Для чего же понадобилось обнародовать этот «анекдот» автору «Дневника писателя»? Он оставляет под подозрением внутренние мотивы русского либерального движения: оно, по его мнению, в первую очередь преследует свои собственные, узкокорпоративные цели. И в иных случаях для достижения этих целей народ мог бы представлять помеху, пожалуй, не меньшую, чем самодержавие. Тезис об «уничтожении народа» обретает в устах Достоевского некий художественно-метафорический смысл – как предельное заострение ситуации (и в этом отношении он равнозначен таким собирательным художественным формулам, как «кровь по совести», «человек из бумажки», «возвращение билета» и т. д.).

Разумеется, никто из участников тургеневского обеда не позволил бы себе сомнительных острот насчёт «уничтожения народа». Однако мысль о его – хотя бы временном, «до срока» – устранении из будущей политической жизни (мысль, в которой никто не признался бы публично) иным из них не показалась бы невозможной.

Когда Павел Васильевич Анненков говорит, что Достоевский захотел выставить Тургенева «пунцовым драконом», он не вполне прав. Здесь скорее присутствовало стремление показать, что никакого «дракона», собственно, нет, а есть старые, хорошо известные либеральные пожелания.
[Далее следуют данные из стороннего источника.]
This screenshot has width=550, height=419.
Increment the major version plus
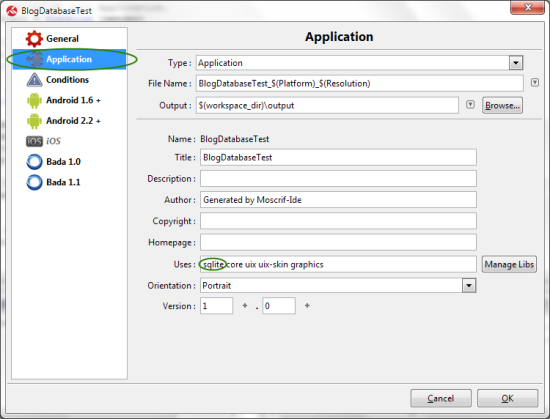[245, 306]
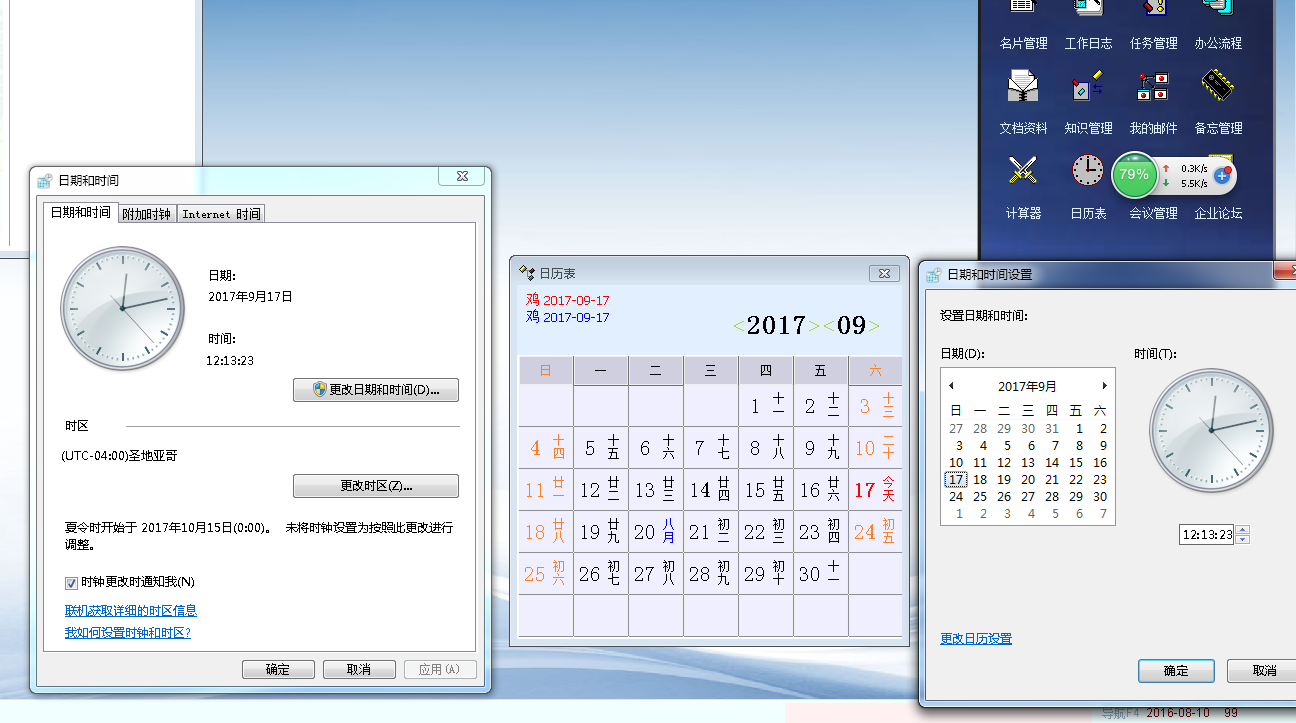The height and width of the screenshot is (723, 1296).
Task: Open the 更改日历设置 link
Action: [x=975, y=639]
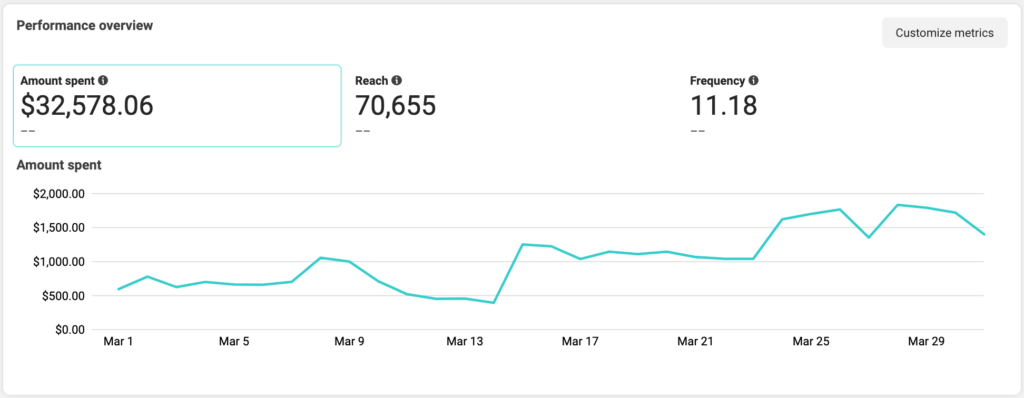Click the info icon beside Amount spent
This screenshot has height=398, width=1024.
pos(103,81)
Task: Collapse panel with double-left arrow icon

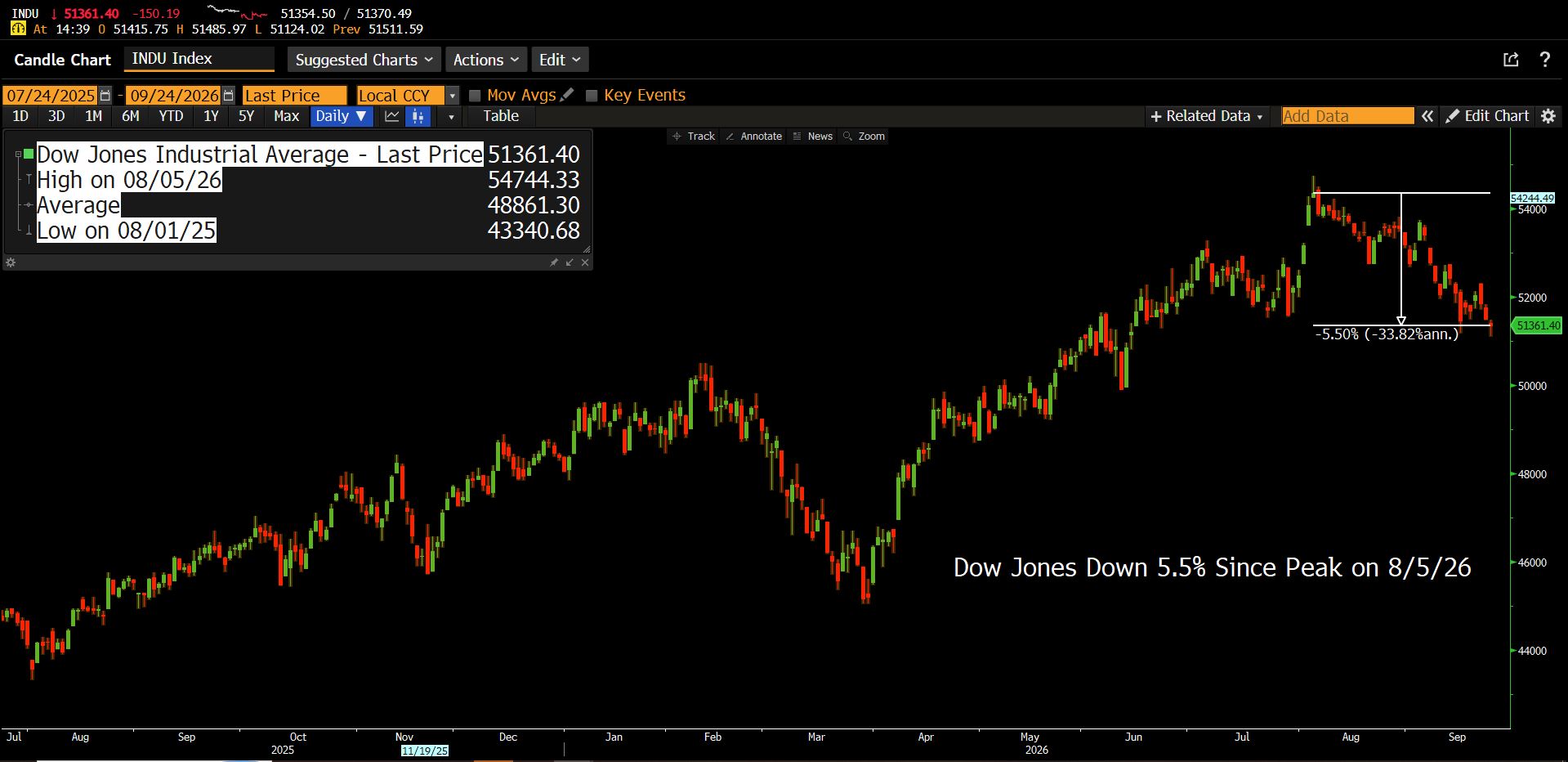Action: click(x=1427, y=116)
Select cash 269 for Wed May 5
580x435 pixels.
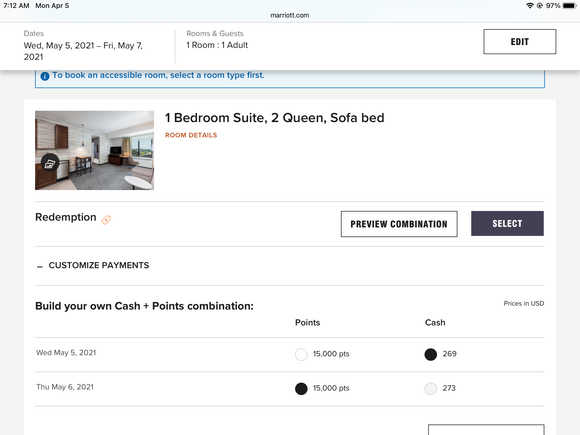[x=431, y=354]
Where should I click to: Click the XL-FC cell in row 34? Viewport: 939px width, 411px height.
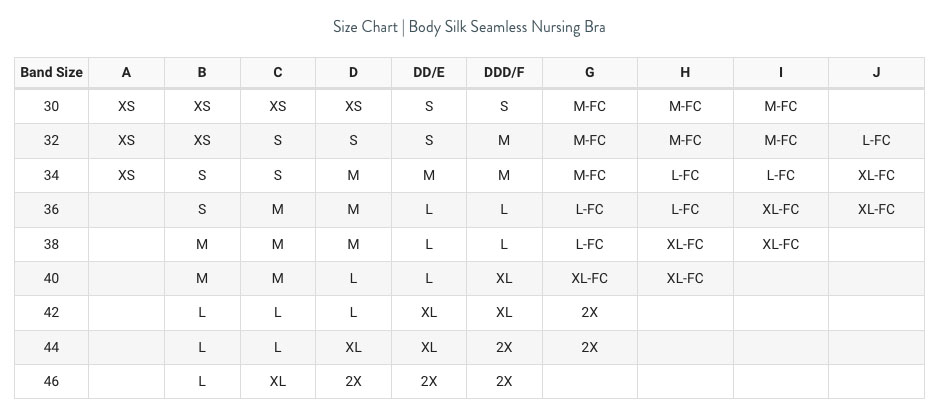pos(876,175)
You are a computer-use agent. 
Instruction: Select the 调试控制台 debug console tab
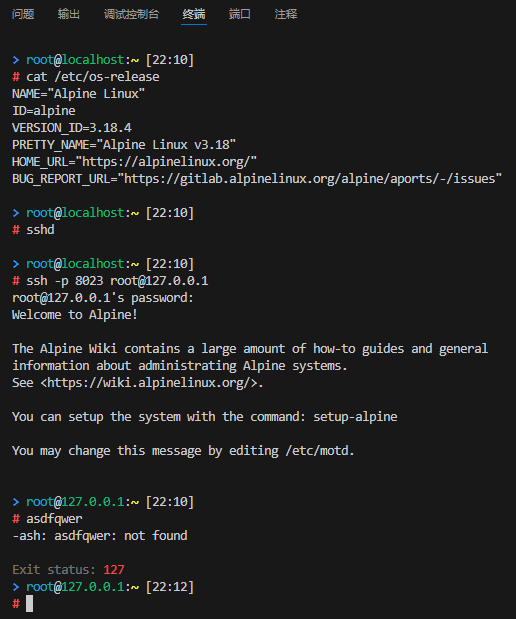point(131,14)
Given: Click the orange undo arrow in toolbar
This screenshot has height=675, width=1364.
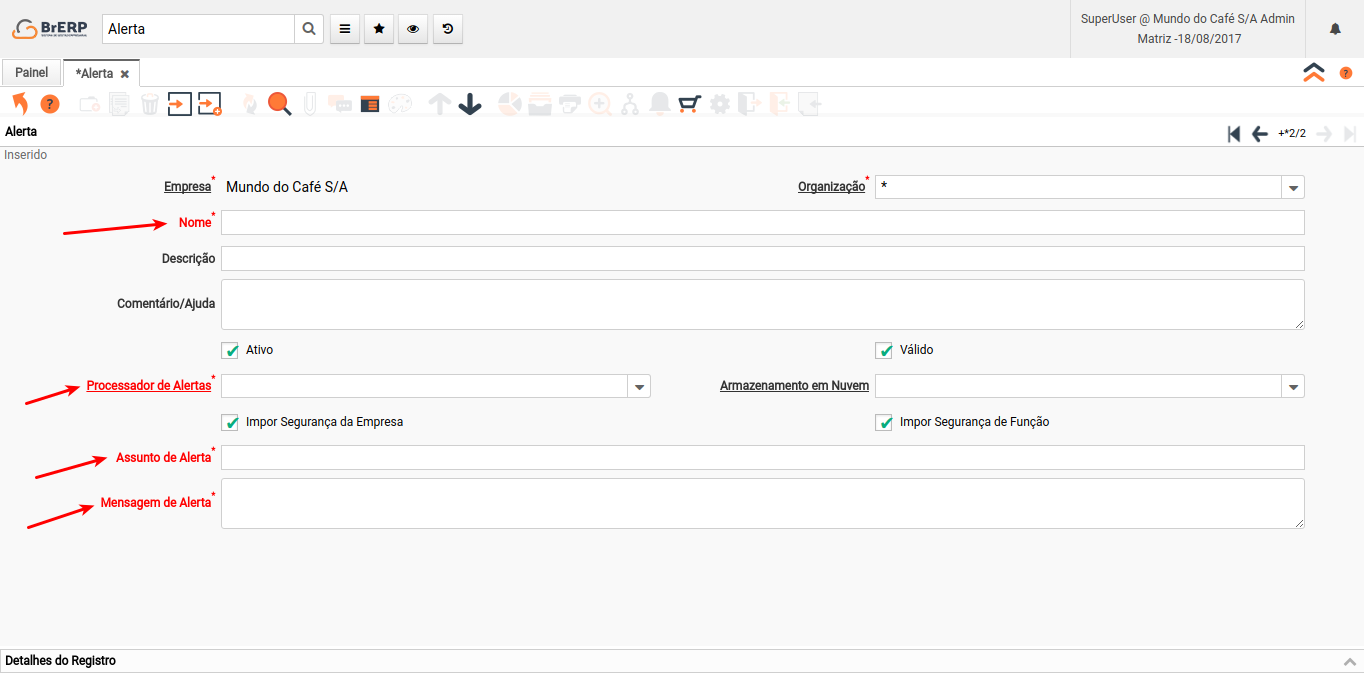Looking at the screenshot, I should 20,104.
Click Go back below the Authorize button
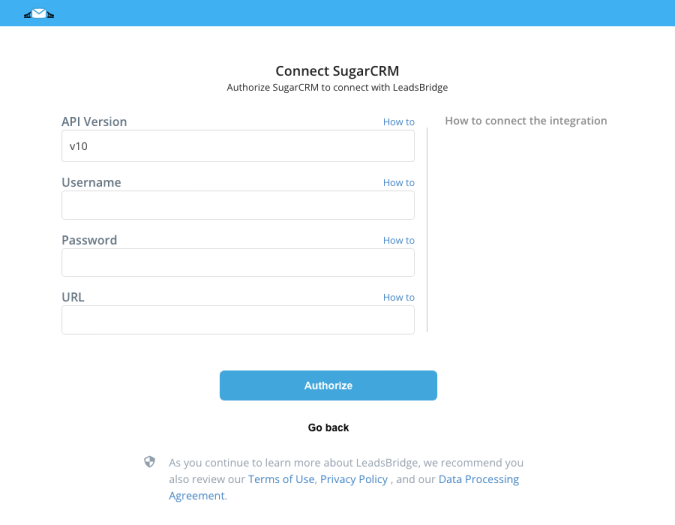Image resolution: width=675 pixels, height=525 pixels. [x=328, y=428]
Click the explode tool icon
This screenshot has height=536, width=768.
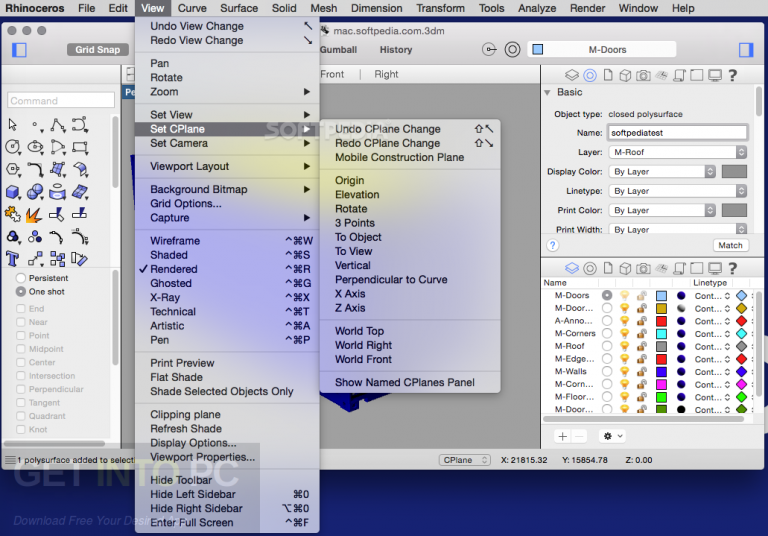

Сама речь Тургенева давала основание для подобных оценок. Предлагаемая им программа была не только лояльна по отношению к существующей власти, но – по своему «радикализму» – просто несоизмерима с глобальными утопиями Достоевского.

вернуться

232

Голос минувшего. 1914. № 4. С. 124. Не совсем ясно, кому принадлежит вопросительный знак – автору воспоминаний или же редакции «Голоса минувшего» – и что он означает: удивление или авторское сомнение в точности своей памяти.

вернуться

233

Один только раз, когда Елисеевы дали пятидесятичетырёхлетнему Достоевскому «40 лет с небольшим», он отозвался о супругах почти благожелательно: «Ужасно странные люди, она же пресмешная нигиляшка, хотя и из умеренных» (Переписка. С. 239).

вернуться

234

Вестник Европы. 1880. Октябрь. С. 817. Несомненно, что именно это место «Дневника писателя» имел в виду Кавелин в своём открытом письме Достоевскому: «Объективный смысл слов и вещей в наших глазах имеет мало значения; мы всегда залезаем человеку в душу. И вы не остались чужды этой нашей общей слабости, вложив в уста западников размышления, которые серьёзному человеку не могут придти в голову, а разве какому-нибудь шалопаю» (Вестник Европы. 1880. Ноябрь. С. 433).